# Work to be completed
Give the entries from the very first line through the line containing "coordinates (30, 227)." as a numbered list, leaving out any blank lines.

# Dataset excerpt
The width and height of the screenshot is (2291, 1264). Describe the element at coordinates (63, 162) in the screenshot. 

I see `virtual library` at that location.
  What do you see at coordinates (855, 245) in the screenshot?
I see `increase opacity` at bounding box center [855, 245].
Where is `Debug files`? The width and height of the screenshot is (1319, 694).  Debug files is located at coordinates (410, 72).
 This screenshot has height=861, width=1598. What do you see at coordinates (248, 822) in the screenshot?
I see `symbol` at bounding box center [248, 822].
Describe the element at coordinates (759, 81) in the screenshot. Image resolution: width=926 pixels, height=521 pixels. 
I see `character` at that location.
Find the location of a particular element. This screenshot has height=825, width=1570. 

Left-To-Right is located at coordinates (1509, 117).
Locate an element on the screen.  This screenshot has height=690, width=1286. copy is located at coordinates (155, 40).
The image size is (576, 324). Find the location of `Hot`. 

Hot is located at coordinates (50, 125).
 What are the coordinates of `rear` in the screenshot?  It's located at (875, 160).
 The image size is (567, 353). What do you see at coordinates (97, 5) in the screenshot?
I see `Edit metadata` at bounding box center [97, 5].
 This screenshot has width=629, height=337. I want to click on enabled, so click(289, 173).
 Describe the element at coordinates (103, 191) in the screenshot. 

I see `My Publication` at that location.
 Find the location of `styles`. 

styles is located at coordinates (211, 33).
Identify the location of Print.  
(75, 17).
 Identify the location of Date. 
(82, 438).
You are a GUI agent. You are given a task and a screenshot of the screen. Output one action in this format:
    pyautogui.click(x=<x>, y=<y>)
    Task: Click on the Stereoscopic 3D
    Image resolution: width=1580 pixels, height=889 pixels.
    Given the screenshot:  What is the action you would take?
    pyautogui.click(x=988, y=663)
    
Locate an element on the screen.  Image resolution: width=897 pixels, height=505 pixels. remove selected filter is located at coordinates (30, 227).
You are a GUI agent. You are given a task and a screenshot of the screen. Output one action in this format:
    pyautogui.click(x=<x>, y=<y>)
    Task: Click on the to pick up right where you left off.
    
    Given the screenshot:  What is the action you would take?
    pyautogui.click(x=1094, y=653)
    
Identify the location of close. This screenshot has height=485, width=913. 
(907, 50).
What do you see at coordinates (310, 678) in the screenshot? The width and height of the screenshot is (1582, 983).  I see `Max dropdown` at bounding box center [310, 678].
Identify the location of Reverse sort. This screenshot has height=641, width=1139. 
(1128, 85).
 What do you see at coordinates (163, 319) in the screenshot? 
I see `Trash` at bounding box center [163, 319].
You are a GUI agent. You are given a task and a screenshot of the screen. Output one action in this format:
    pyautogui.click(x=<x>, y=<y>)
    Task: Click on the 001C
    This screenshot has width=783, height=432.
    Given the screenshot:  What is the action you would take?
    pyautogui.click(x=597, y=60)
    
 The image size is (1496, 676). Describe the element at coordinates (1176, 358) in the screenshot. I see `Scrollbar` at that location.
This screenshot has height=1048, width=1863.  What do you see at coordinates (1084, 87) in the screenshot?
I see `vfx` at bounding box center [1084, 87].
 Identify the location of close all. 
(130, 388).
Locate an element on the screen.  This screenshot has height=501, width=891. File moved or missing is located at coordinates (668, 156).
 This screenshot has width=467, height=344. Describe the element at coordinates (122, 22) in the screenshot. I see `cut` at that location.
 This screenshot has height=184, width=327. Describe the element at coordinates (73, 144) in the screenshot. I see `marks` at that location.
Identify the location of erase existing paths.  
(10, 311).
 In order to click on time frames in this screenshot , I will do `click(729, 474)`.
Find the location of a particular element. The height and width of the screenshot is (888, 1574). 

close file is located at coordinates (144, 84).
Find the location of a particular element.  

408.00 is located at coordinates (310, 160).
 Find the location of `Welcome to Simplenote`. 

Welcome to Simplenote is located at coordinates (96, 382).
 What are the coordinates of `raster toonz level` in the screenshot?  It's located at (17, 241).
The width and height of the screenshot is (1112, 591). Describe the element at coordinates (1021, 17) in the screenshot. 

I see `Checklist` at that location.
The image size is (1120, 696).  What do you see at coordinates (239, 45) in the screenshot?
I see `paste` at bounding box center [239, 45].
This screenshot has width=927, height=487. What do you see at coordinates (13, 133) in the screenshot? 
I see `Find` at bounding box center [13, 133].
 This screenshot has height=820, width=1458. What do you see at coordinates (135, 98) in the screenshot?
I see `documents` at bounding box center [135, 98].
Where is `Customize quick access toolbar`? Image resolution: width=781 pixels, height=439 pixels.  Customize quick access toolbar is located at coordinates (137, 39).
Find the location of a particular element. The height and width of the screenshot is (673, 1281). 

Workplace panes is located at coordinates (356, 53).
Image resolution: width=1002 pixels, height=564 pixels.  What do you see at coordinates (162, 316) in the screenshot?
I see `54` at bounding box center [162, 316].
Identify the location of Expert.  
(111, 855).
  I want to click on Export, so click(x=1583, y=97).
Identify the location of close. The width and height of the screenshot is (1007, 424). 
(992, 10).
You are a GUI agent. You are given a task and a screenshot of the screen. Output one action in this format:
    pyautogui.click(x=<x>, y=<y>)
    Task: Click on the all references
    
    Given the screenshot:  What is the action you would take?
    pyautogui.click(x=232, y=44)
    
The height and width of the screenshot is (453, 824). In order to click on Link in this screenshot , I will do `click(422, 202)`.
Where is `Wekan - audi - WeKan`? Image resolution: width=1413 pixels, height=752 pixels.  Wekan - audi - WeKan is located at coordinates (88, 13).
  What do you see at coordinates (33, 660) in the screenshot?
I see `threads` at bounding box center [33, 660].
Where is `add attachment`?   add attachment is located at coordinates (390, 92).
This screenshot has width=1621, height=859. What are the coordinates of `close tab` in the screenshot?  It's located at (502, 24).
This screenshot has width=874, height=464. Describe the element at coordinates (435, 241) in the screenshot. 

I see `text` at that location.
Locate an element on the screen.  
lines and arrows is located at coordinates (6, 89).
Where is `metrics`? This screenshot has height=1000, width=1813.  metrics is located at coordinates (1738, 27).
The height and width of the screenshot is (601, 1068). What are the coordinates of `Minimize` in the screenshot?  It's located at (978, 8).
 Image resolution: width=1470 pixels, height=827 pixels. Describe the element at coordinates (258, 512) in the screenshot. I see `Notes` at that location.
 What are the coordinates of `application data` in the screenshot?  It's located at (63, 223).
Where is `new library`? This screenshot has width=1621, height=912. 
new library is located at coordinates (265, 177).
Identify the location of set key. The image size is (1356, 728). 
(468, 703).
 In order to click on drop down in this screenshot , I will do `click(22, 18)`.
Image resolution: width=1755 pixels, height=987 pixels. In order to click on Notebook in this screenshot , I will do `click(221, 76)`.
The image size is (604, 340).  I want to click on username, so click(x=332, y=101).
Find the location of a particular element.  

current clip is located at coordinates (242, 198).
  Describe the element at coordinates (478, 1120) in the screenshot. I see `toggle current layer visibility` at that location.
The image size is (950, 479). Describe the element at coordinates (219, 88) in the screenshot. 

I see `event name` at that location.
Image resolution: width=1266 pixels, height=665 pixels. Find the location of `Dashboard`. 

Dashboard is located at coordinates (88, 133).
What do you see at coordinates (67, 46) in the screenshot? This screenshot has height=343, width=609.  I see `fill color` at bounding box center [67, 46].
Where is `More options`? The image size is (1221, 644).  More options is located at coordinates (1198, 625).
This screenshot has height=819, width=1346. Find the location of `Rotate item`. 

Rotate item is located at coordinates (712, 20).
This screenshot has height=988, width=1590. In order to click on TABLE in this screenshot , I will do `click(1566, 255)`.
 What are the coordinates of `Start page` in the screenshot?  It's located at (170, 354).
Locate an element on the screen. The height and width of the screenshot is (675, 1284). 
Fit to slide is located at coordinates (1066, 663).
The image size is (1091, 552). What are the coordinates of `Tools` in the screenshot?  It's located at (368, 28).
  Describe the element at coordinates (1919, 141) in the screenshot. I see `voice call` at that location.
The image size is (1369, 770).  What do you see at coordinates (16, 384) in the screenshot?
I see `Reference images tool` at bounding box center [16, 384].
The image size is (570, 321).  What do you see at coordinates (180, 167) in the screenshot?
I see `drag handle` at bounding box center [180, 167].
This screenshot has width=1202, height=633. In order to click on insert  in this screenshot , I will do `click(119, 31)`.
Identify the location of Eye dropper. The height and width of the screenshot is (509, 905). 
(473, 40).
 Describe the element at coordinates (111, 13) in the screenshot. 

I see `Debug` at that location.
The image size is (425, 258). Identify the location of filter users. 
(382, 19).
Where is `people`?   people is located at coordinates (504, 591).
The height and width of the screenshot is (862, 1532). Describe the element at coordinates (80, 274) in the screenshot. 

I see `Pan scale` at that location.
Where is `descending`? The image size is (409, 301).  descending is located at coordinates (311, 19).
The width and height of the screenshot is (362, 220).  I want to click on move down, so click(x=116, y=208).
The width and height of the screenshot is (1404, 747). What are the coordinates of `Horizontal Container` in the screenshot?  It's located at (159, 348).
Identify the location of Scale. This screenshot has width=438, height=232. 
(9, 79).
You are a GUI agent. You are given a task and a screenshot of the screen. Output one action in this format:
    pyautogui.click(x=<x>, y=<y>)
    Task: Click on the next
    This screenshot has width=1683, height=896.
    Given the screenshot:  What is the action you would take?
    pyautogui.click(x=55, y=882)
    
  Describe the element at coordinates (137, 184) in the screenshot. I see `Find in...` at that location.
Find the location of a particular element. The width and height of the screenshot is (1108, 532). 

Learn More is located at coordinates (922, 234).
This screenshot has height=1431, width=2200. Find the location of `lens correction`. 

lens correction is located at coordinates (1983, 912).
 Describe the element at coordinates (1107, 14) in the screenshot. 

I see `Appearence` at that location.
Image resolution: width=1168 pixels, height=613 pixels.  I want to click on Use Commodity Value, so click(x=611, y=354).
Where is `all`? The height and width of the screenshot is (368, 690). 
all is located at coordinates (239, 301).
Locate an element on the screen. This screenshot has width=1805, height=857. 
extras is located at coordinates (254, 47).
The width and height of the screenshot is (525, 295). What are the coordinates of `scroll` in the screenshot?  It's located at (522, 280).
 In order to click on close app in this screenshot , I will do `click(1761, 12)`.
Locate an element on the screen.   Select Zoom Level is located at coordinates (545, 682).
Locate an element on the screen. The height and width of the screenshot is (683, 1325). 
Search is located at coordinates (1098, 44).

# Solution to this problem
1. The width and height of the screenshot is (2291, 1264). Describe the element at coordinates (63, 162) in the screenshot. 
2. I see `virtual library` at that location.
3.   What do you see at coordinates (855, 245) in the screenshot?
4. I see `increase opacity` at bounding box center [855, 245].
5. Where is `Debug files`? The width and height of the screenshot is (1319, 694).  Debug files is located at coordinates (410, 72).
6.  This screenshot has height=861, width=1598. What do you see at coordinates (248, 822) in the screenshot?
7. I see `symbol` at bounding box center [248, 822].
8. Describe the element at coordinates (759, 81) in the screenshot. Image resolution: width=926 pixels, height=521 pixels. 
9. I see `character` at that location.
10. Find the location of a particular element. This screenshot has height=825, width=1570. 
11. Left-To-Right is located at coordinates (1509, 117).
12. Locate an element on the screen.  This screenshot has height=690, width=1286. copy is located at coordinates (155, 40).
13. The image size is (576, 324). Find the location of `Hot`. 
14. Hot is located at coordinates (50, 125).
15.  What are the coordinates of `rear` in the screenshot?  It's located at (875, 160).
16.  The image size is (567, 353). What do you see at coordinates (97, 5) in the screenshot?
17. I see `Edit metadata` at bounding box center [97, 5].
18.  This screenshot has width=629, height=337. I want to click on enabled, so click(289, 173).
19.  Describe the element at coordinates (103, 191) in the screenshot. 
20. I see `My Publication` at that location.
21.  Find the location of `styles`. 
22. styles is located at coordinates (211, 33).
23. Identify the location of Print.  
24. (75, 17).
25.  Identify the location of Date. 
26. (82, 438).
27. You are a GUI agent. You are given a task and a screenshot of the screen. Output one action in this format:
28.     pyautogui.click(x=<x>, y=<y>)
29.     Task: Click on the Stereoscopic 3D
30.     Image resolution: width=1580 pixels, height=889 pixels.
31.     Given the screenshot:  What is the action you would take?
32.     pyautogui.click(x=988, y=663)
33. Locate an element on the screen.  Image resolution: width=897 pixels, height=505 pixels. remove selected filter is located at coordinates (30, 227).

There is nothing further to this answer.